質譜分析揭示NLRP3發炎體早期活化過程中的化學計量調控與磷酸化的關聯性

Abstract

含NOD結構域、亮氨酸重複序列（LRR）與pyrin結構域（PYD）的蛋白質3（NLRP3）發炎體是先天免疫系統中的關鍵成分，負責調控與細胞焦亡（pyroptosis）相關的發炎性細胞激素釋放。NLRP3可感受來自病原相關分子模式（PAMPs）與損傷相關分子模式（DAMPs）等多種刺激後，組裝形成具mega-Dalton量級的大型複合體，進而招募並活化前體pro-caspase-1，促進介白素的成熟與分泌。儘管目前已廣泛研究NLRP3活化所造成的生理與免疫反應，但其初始活化所需的分子機制與關鍵調控因子，仍未被充分釐清。 為鑑別驅動NLRP3活化的關鍵因子，我們應用了高解析度native質譜（native mass spectrometry, nMS）技術，此技術能在溶液中直接監測多重蛋白質間與蛋白-配體間的交互作用。藉由比對活化前後NLRP3交互作用體（interactome）之變化，我們進一步探索其活化的潛在調控機制。首先，我們建立螢光標記NLRP3細胞影像平台，並證實異源表現的NLRP3在受到多種刺激後，仍具備形成puncta的能力，為其活化的表徵之一。其次，我們成功取得重組NLRP3的native質譜圖譜，並觀察到其在靜止狀態下會形成高階寡聚結構。第三，當NLRP3蛋白來自於經預先刺激的細胞時，僅觀察到單體與二聚體形式，顯示NLRP3活化伴隨高階寡聚體的解聚。綜合以上結果，我們推論NLRP3可能透過高階寡聚體的形成抑制其自體活化，而複合體的解離則為其活化的關鍵步驟。此外，我們也觀察到NLRP3的磷酸化狀態可能調控其聚集與活化能力。未來研究將著重於探討NLRP3的磷酸化與其寡聚體組成變化之間的關係，期望進一步揭示其活化的分子機制。
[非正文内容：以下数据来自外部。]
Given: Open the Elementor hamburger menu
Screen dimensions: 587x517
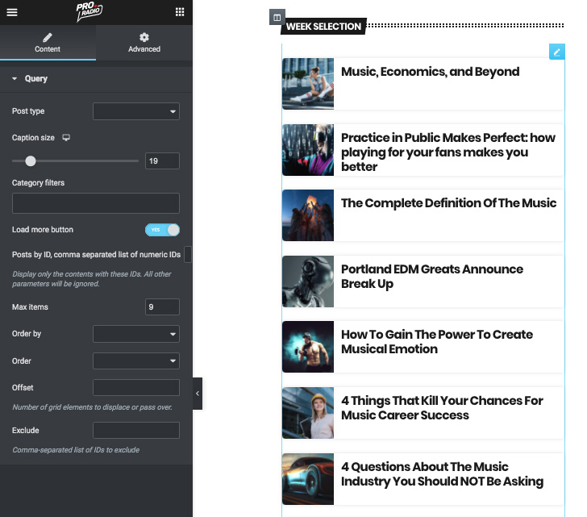Looking at the screenshot, I should pos(12,12).
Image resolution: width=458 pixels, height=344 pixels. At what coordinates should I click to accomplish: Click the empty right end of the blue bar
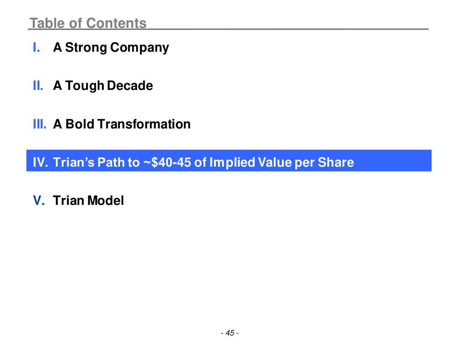click(x=397, y=161)
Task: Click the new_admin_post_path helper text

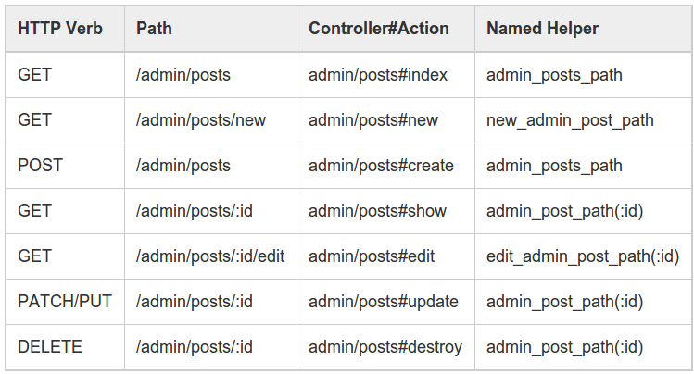Action: pyautogui.click(x=570, y=120)
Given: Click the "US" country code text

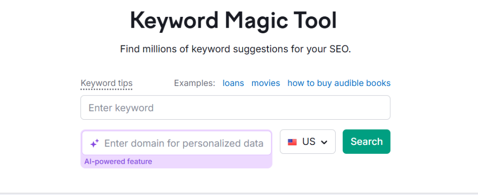Looking at the screenshot, I should (309, 142).
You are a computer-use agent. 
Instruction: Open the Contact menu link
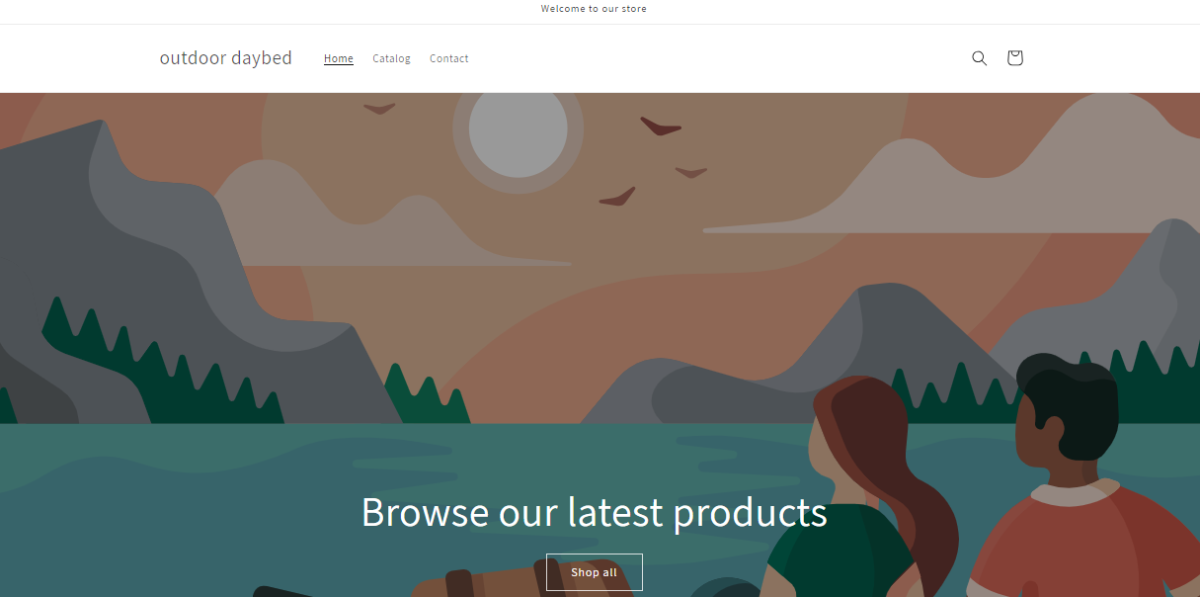click(448, 58)
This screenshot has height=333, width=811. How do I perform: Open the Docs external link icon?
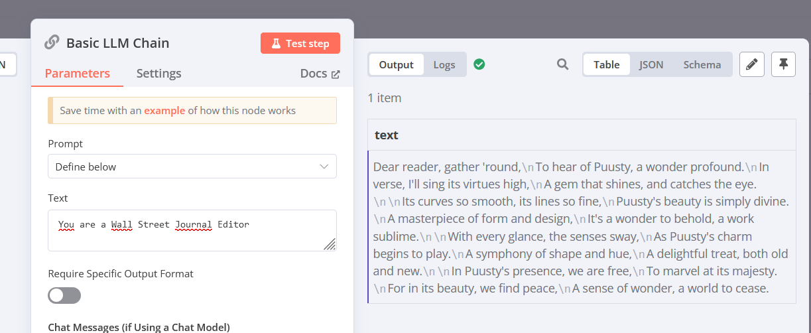click(336, 74)
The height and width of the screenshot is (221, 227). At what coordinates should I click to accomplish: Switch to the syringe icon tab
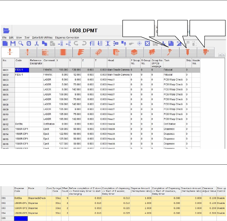tap(170, 52)
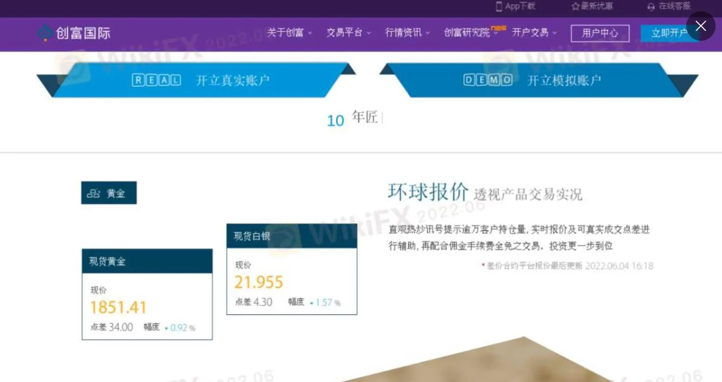Open the 开户交易 menu item

534,33
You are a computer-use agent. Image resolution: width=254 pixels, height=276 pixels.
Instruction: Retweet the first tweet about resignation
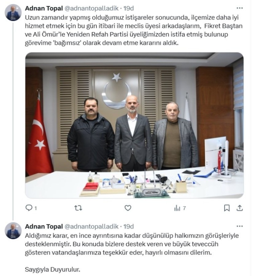tap(78, 208)
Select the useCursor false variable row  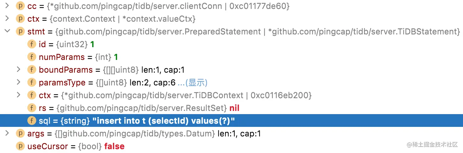point(232,146)
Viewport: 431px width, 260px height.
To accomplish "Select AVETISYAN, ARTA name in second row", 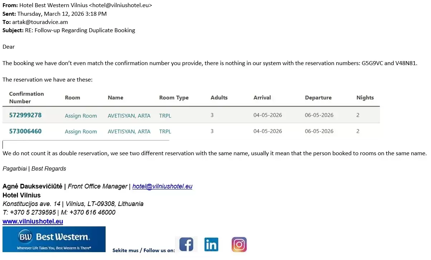I will tap(129, 132).
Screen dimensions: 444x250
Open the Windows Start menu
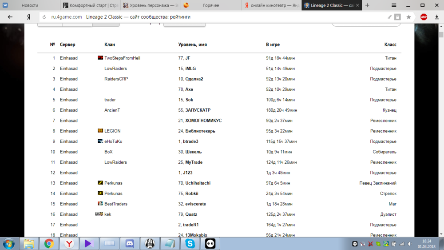coord(8,243)
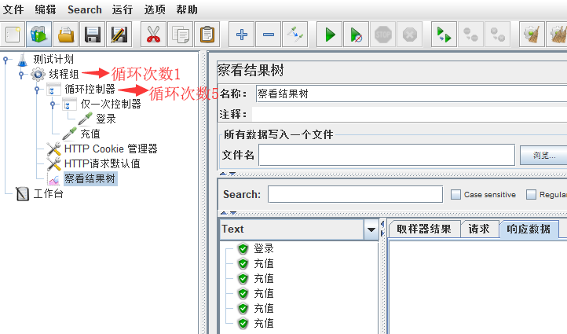
Task: Open the 运行 menu
Action: pyautogui.click(x=123, y=9)
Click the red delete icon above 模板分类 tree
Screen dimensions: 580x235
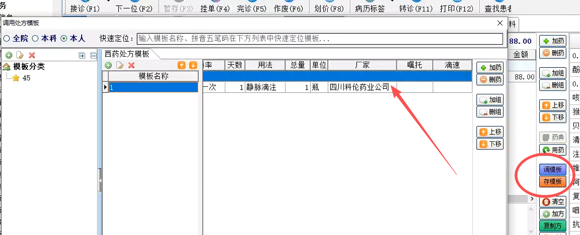[x=32, y=55]
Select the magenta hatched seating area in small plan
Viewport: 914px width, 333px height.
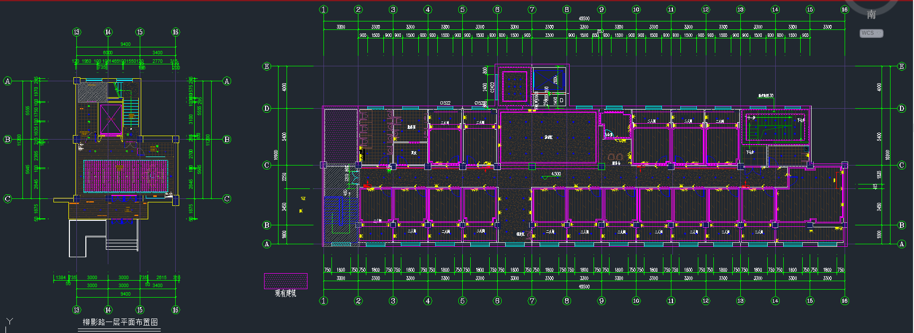(x=125, y=175)
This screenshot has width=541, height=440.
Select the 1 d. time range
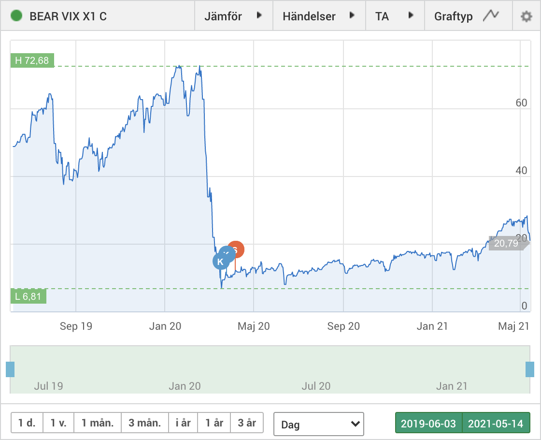27,423
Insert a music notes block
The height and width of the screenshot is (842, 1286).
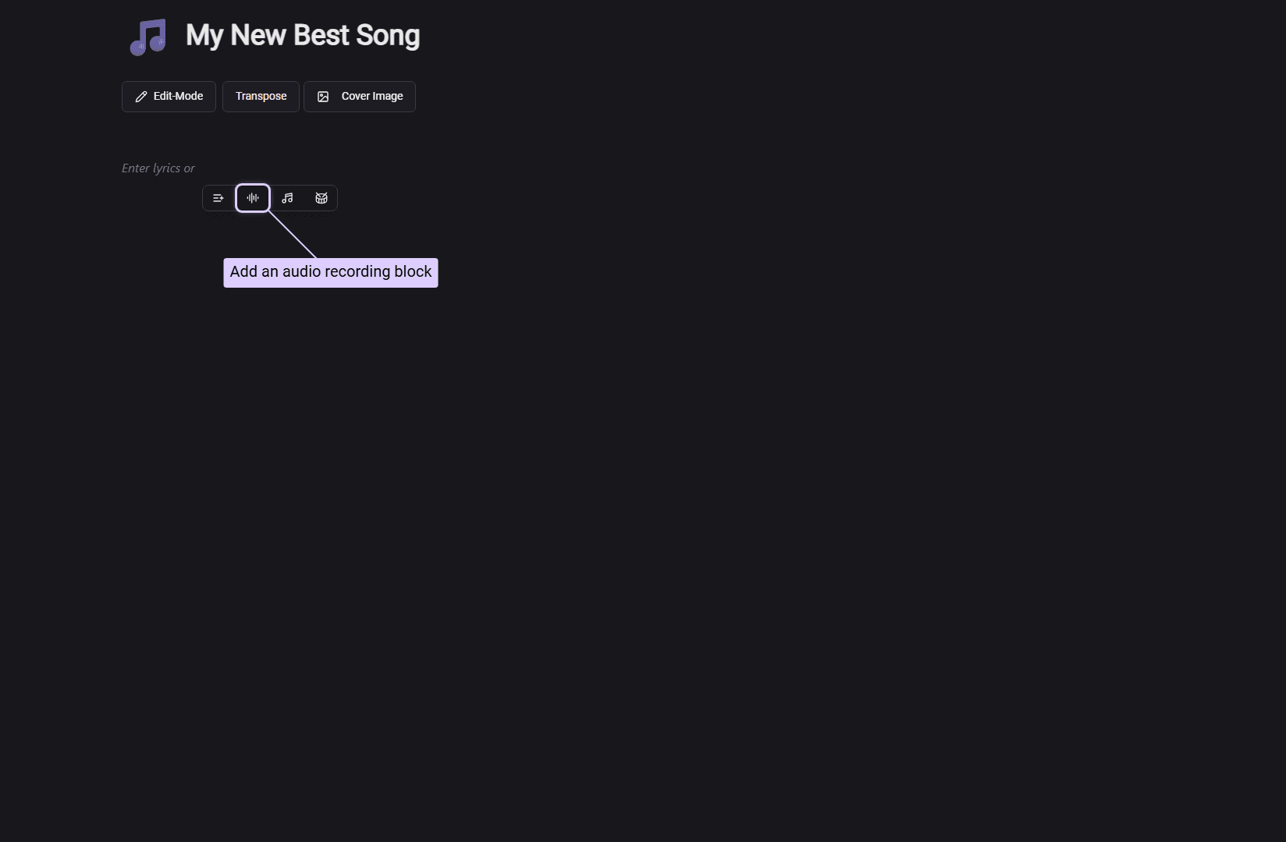287,198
The NOD-, leucine-rich repeat (LRR)-, and pyrin domain (PYD)-containing protein 3 (NLRP3) inflammasome is a critical component of the innate immune system, mediating pyroptosis-associated cytokine release. In response to a diverse array of stimuli, including pathogen-associated molecular patterns (PAMPs) and damage-associated molecular patterns (DAMPs), NLRP3 assembles into a mega-Dalton complex that recruits and activates pro-caspase-1, subsequently driving the maturation and secretion of interleukins. While the biological and physiological outcomes of NLRP3 activation have been extensively studied, the primary molecular mechanisms or key modulators directly triggering its activation remain elusively unclear. To identify the key factors initiating NLRP3 activation, we employed high-resolution native mass spectrometry (nMS), a technique capable of directly monitoring multiplex protein-protein and protein-ligand interactions in solution. The idea is to probe the changes in NLRP3 interactome associated with its activation for further investigation. In summary, we first demonstrated that exogenously expressed NLRP3 retains its ability to form puncta—a hallmark of NLRP3 activation—in response to various stimuli. Secondly, we successfully acquired the native mass spectrum of recombinant NLRP3 and revealed its high order oligomerization at the rest state. Thirdly, only monomeric and dimeric NLRP3 was observed when proteins were purified from the cells pre-treated with the activation stimuli. Collectively, our results speculate that NLRP3 suppresses its auto-activation via formation of oligomeric complexes and disassembly of these complexes is essential for activation. Additionally, we observed that NLRP3 phosphorylation may regulate its assembly and activation. My future studies will focus on elucidating the relation between the stoichiometric modulation of NLRP3 and its phosphorylation, with the ultimate goal of advancing our understanding of the molecular mechanisms governing NLRP3 activation.